(Records)
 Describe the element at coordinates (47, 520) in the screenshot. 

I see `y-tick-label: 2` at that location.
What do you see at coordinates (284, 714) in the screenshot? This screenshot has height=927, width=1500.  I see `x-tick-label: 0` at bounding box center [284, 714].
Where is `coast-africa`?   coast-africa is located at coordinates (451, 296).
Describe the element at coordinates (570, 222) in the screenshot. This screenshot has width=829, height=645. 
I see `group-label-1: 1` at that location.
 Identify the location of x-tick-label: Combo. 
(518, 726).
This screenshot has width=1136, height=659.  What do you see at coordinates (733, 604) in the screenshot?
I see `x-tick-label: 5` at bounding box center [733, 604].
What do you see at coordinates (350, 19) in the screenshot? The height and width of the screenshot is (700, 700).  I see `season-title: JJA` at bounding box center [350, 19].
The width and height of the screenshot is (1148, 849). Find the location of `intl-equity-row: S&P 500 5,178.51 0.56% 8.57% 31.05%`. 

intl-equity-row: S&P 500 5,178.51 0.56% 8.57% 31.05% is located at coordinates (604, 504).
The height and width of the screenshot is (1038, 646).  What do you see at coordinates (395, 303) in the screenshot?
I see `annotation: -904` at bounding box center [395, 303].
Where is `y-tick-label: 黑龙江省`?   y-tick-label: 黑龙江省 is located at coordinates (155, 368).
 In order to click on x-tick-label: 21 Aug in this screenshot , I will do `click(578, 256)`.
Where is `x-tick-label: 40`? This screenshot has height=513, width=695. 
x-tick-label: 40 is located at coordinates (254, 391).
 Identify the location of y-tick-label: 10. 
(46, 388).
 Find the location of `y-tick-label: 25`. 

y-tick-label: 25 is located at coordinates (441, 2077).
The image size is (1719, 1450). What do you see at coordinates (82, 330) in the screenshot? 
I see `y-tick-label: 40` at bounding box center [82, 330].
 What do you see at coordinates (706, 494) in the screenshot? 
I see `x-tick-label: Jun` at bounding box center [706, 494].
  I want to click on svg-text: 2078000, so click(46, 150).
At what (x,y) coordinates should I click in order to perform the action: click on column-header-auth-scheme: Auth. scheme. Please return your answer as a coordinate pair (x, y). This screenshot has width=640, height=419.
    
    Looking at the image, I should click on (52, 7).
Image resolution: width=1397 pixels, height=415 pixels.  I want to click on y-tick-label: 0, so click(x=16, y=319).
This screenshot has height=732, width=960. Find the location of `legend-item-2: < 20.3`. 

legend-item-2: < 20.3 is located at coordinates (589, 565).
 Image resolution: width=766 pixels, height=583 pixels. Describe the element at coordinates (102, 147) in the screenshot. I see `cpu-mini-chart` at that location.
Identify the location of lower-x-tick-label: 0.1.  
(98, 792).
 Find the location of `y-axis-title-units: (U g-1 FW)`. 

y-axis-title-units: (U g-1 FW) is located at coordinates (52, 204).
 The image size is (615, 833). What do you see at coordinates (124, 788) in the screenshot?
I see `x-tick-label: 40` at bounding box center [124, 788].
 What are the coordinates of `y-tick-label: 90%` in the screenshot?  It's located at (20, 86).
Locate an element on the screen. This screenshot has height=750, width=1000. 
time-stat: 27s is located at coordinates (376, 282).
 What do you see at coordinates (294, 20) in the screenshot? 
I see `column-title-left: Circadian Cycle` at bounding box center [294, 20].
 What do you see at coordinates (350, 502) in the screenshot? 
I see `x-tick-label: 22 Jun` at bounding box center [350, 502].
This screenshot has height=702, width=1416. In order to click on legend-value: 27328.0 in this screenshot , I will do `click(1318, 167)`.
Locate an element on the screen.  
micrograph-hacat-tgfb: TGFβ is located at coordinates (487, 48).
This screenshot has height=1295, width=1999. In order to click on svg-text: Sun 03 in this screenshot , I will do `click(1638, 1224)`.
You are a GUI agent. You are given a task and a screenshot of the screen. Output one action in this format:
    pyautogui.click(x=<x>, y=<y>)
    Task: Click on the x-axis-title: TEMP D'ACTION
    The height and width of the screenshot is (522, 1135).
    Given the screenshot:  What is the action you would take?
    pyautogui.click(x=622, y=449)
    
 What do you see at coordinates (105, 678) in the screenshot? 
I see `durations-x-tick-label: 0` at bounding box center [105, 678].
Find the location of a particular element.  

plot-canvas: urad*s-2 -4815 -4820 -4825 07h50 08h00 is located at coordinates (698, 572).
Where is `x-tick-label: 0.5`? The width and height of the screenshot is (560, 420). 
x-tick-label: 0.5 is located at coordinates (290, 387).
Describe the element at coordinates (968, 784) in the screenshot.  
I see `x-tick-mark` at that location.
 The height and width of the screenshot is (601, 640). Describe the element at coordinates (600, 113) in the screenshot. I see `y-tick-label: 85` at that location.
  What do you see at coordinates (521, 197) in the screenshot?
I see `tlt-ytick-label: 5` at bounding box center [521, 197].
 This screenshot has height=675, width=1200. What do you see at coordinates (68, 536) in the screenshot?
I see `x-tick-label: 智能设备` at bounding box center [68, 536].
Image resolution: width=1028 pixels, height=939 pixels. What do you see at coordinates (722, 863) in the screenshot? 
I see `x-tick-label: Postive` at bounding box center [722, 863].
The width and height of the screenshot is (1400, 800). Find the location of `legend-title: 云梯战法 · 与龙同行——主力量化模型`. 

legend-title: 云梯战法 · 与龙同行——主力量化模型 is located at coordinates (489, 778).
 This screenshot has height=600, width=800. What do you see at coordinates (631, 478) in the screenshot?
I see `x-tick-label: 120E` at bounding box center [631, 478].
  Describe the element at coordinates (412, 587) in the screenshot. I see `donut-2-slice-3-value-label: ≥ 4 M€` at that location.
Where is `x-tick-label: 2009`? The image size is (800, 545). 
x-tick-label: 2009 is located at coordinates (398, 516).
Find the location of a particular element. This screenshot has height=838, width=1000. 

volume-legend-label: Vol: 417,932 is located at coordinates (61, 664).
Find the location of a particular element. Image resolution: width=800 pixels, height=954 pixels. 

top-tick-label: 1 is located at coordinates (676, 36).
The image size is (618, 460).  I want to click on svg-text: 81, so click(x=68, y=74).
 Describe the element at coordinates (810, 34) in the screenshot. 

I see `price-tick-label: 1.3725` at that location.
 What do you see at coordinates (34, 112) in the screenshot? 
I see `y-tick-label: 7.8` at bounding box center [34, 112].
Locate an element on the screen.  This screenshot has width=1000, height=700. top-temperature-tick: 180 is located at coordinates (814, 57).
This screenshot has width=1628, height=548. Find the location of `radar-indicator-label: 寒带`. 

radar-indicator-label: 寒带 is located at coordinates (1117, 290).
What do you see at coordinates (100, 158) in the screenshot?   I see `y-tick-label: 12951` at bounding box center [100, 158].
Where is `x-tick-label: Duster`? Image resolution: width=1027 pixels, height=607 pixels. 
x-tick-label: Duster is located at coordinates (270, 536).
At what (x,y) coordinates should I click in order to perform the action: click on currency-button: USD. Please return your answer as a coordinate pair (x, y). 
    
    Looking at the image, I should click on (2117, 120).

(Work required) Arrange the lines above as a Markdown table with two columns, Row and Line. Put a running row number under Row and each line under Line, skipping the blank ones.

(Solution)
| Row | Line |
|---|---|
| 1 |  Describe the element at coordinates (47, 520) in the screenshot.  |
| 2 | I see `y-tick-label: 2` at that location. |
| 3 | What do you see at coordinates (284, 714) in the screenshot? This screenshot has height=927, width=1500.  I see `x-tick-label: 0` at bounding box center [284, 714]. |
| 4 | Where is `coast-africa`?   coast-africa is located at coordinates (451, 296). |
| 5 | Describe the element at coordinates (570, 222) in the screenshot. This screenshot has width=829, height=645.  |
| 6 | I see `group-label-1: 1` at that location. |
| 7 |  Identify the location of x-tick-label: Combo.  |
| 8 | (518, 726). |
| 9 | This screenshot has width=1136, height=659.  What do you see at coordinates (733, 604) in the screenshot? |
| 10 | I see `x-tick-label: 5` at bounding box center [733, 604]. |
| 11 | What do you see at coordinates (350, 19) in the screenshot? The height and width of the screenshot is (700, 700).  I see `season-title: JJA` at bounding box center [350, 19]. |
| 12 | The width and height of the screenshot is (1148, 849). Find the location of `intl-equity-row: S&P 500 5,178.51 0.56% 8.57% 31.05%`.  |
| 13 | intl-equity-row: S&P 500 5,178.51 0.56% 8.57% 31.05% is located at coordinates (604, 504). |
| 14 | The height and width of the screenshot is (1038, 646).  What do you see at coordinates (395, 303) in the screenshot? |
| 15 | I see `annotation: -904` at bounding box center [395, 303]. |
| 16 | Where is `y-tick-label: 黑龙江省`?   y-tick-label: 黑龙江省 is located at coordinates (155, 368). |
| 17 |  In order to click on x-tick-label: 21 Aug in this screenshot , I will do `click(578, 256)`. |
| 18 | Where is `x-tick-label: 40`? This screenshot has height=513, width=695.  |
| 19 | x-tick-label: 40 is located at coordinates (254, 391). |
| 20 |  Identify the location of y-tick-label: 10.  |
| 21 | (46, 388). |
| 22 |  Find the location of `y-tick-label: 25`.  |
| 23 | y-tick-label: 25 is located at coordinates (441, 2077). |
| 24 | The image size is (1719, 1450). What do you see at coordinates (82, 330) in the screenshot?  |
| 25 | I see `y-tick-label: 40` at bounding box center [82, 330]. |
| 26 |  What do you see at coordinates (706, 494) in the screenshot?  |
| 27 | I see `x-tick-label: Jun` at bounding box center [706, 494]. |
| 28 |   I want to click on svg-text: 2078000, so click(46, 150). |
| 29 | At what (x,y) coordinates should I click in order to perform the action: click on column-header-auth-scheme: Auth. scheme. Please return your answer as a coordinate pair (x, y). This screenshot has width=640, height=419. |
| 30 |     Looking at the image, I should click on (52, 7). |
| 31 | Image resolution: width=1397 pixels, height=415 pixels.  I want to click on y-tick-label: 0, so click(x=16, y=319). |
| 32 | This screenshot has height=732, width=960. Find the location of `legend-item-2: < 20.3`.  |
| 33 | legend-item-2: < 20.3 is located at coordinates (589, 565). |
| 34 |  Image resolution: width=766 pixels, height=583 pixels. Describe the element at coordinates (102, 147) in the screenshot. I see `cpu-mini-chart` at that location. |
| 35 | Identify the location of lower-x-tick-label: 0.1.   |
| 36 | (98, 792). |
| 37 |  Find the location of `y-axis-title-units: (U g-1 FW)`.  |
| 38 | y-axis-title-units: (U g-1 FW) is located at coordinates (52, 204). |
| 39 |  The image size is (615, 833). What do you see at coordinates (124, 788) in the screenshot? |
| 40 | I see `x-tick-label: 40` at bounding box center [124, 788]. |
| 41 |  What are the coordinates of `y-tick-label: 90%` in the screenshot?  It's located at (20, 86). |
| 42 | Locate an element on the screen. This screenshot has height=750, width=1000.  |
| 43 | time-stat: 27s is located at coordinates (376, 282). |
| 44 |  What do you see at coordinates (294, 20) in the screenshot?  |
| 45 | I see `column-title-left: Circadian Cycle` at bounding box center [294, 20]. |
| 46 |  What do you see at coordinates (350, 502) in the screenshot?  |
| 47 | I see `x-tick-label: 22 Jun` at bounding box center [350, 502]. |
| 48 | This screenshot has height=702, width=1416. In order to click on legend-value: 27328.0 in this screenshot , I will do `click(1318, 167)`. |
| 49 | Locate an element on the screen.   |
| 50 | micrograph-hacat-tgfb: TGFβ is located at coordinates (487, 48). |
| 51 | This screenshot has height=1295, width=1999. In order to click on svg-text: Sun 03 in this screenshot , I will do `click(1638, 1224)`. |
| 52 | You are a GUI agent. You are given a task and a screenshot of the screen. Output one action in this format: |
| 53 |     pyautogui.click(x=<x>, y=<y>) |
| 54 |     Task: Click on the x-axis-title: TEMP D'ACTION |
| 55 |     The height and width of the screenshot is (522, 1135). |
| 56 |     Given the screenshot:  What is the action you would take? |
| 57 |     pyautogui.click(x=622, y=449) |
| 58 |  What do you see at coordinates (105, 678) in the screenshot?  |
| 59 | I see `durations-x-tick-label: 0` at bounding box center [105, 678]. |
| 60 | Find the location of a particular element.   |
| 61 | plot-canvas: urad*s-2 -4815 -4820 -4825 07h50 08h00 is located at coordinates (698, 572). |
| 62 | Where is `x-tick-label: 0.5`? The width and height of the screenshot is (560, 420).  |
| 63 | x-tick-label: 0.5 is located at coordinates (290, 387). |
| 64 | Describe the element at coordinates (968, 784) in the screenshot.   |
| 65 | I see `x-tick-mark` at that location. |
| 66 |  The height and width of the screenshot is (601, 640). Describe the element at coordinates (600, 113) in the screenshot. I see `y-tick-label: 85` at that location. |
| 67 |   What do you see at coordinates (521, 197) in the screenshot? |
| 68 | I see `tlt-ytick-label: 5` at bounding box center [521, 197]. |
| 69 |  This screenshot has height=675, width=1200. What do you see at coordinates (68, 536) in the screenshot? |
| 70 | I see `x-tick-label: 智能设备` at bounding box center [68, 536]. |
| 71 | Image resolution: width=1028 pixels, height=939 pixels. What do you see at coordinates (722, 863) in the screenshot?  |
| 72 | I see `x-tick-label: Postive` at bounding box center [722, 863]. |
| 73 | The width and height of the screenshot is (1400, 800). Find the location of `legend-title: 云梯战法 · 与龙同行——主力量化模型`.  |
| 74 | legend-title: 云梯战法 · 与龙同行——主力量化模型 is located at coordinates (489, 778). |
| 75 |  This screenshot has height=600, width=800. What do you see at coordinates (631, 478) in the screenshot? |
| 76 | I see `x-tick-label: 120E` at bounding box center [631, 478]. |
| 77 |   Describe the element at coordinates (412, 587) in the screenshot. I see `donut-2-slice-3-value-label: ≥ 4 M€` at that location. |
| 78 | Where is `x-tick-label: 2009`? The image size is (800, 545).  |
| 79 | x-tick-label: 2009 is located at coordinates (398, 516). |
| 80 | Find the location of a particular element. This screenshot has height=838, width=1000.  |
| 81 | volume-legend-label: Vol: 417,932 is located at coordinates (61, 664). |
| 82 | Find the location of a particular element. Image resolution: width=800 pixels, height=954 pixels.  |
| 83 | top-tick-label: 1 is located at coordinates (676, 36). |
| 84 | The image size is (618, 460).  I want to click on svg-text: 81, so click(x=68, y=74). |
| 85 |  Describe the element at coordinates (810, 34) in the screenshot.  |
| 86 | I see `price-tick-label: 1.3725` at that location. |
| 87 |  What do you see at coordinates (34, 112) in the screenshot?  |
| 88 | I see `y-tick-label: 7.8` at bounding box center [34, 112]. |
| 89 | Locate an element on the screen.  This screenshot has width=1000, height=700. top-temperature-tick: 180 is located at coordinates (814, 57). |
| 90 | This screenshot has width=1628, height=548. Find the location of `radar-indicator-label: 寒带`.  |
| 91 | radar-indicator-label: 寒带 is located at coordinates (1117, 290). |
| 92 | What do you see at coordinates (100, 158) in the screenshot?   I see `y-tick-label: 12951` at bounding box center [100, 158]. |
| 93 | Where is `x-tick-label: Duster`? Image resolution: width=1027 pixels, height=607 pixels.  |
| 94 | x-tick-label: Duster is located at coordinates (270, 536). |
| 95 | At what (x,y) coordinates should I click in order to perform the action: click on currency-button: USD. Please return your answer as a coordinate pair (x, y).  |
| 96 |     Looking at the image, I should click on (2117, 120). |